● **WORK INSTRUCTION**
The lines to repeat are those below from the one containing "Given: Click the Interfaces network icon" down to the one containing "Task: Click the brain icon beside LLM API Key", both included; reproduce them exactly and nothing else.

● **DATA TO USE**
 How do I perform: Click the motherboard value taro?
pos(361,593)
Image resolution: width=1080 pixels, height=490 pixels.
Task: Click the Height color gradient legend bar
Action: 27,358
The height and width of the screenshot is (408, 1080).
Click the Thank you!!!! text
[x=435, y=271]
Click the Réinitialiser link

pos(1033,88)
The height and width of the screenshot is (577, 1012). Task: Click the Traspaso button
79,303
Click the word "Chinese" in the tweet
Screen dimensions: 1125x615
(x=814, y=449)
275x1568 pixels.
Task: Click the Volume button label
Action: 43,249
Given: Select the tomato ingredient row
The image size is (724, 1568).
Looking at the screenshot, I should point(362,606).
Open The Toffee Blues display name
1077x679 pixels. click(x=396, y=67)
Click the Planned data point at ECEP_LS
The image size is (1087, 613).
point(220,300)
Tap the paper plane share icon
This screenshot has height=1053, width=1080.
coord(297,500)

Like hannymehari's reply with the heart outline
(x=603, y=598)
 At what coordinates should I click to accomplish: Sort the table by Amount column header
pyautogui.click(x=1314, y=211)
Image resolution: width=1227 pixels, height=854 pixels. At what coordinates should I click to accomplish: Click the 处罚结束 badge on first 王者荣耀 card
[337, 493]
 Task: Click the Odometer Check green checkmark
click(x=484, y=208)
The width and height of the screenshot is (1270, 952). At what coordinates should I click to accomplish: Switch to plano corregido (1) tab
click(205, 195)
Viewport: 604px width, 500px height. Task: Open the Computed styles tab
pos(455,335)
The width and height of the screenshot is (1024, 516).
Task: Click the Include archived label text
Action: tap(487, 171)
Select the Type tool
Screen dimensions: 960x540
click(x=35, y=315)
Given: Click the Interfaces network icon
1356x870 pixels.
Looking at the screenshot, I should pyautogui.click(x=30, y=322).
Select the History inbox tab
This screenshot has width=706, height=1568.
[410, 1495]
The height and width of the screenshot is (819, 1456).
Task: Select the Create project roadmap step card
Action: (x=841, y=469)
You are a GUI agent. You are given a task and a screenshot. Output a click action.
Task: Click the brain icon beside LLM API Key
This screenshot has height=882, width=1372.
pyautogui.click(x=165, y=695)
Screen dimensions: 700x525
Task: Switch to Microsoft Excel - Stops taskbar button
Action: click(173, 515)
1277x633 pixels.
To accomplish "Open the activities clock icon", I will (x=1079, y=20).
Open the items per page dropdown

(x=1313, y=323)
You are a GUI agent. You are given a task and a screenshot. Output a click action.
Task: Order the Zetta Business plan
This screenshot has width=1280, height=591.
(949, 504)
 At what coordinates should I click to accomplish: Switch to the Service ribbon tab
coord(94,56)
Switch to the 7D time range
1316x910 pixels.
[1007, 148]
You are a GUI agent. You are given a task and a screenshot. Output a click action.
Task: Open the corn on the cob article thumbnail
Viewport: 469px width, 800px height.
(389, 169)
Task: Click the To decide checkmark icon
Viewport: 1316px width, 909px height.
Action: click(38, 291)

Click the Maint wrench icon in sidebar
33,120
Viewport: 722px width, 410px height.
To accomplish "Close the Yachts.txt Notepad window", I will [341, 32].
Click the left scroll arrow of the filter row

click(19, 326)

● **EXERCISE OUTPUT**
Given: Click the Interfaces network icon
1356x870 pixels.
Looking at the screenshot, I should pyautogui.click(x=30, y=322).
Select the History inbox tab
This screenshot has width=706, height=1568.
[410, 1495]
The height and width of the screenshot is (819, 1456).
Task: Select the Create project roadmap step card
Action: (x=841, y=469)
You are a GUI agent. You are given a task and a screenshot. Output a click action.
Task: Click the brain icon beside LLM API Key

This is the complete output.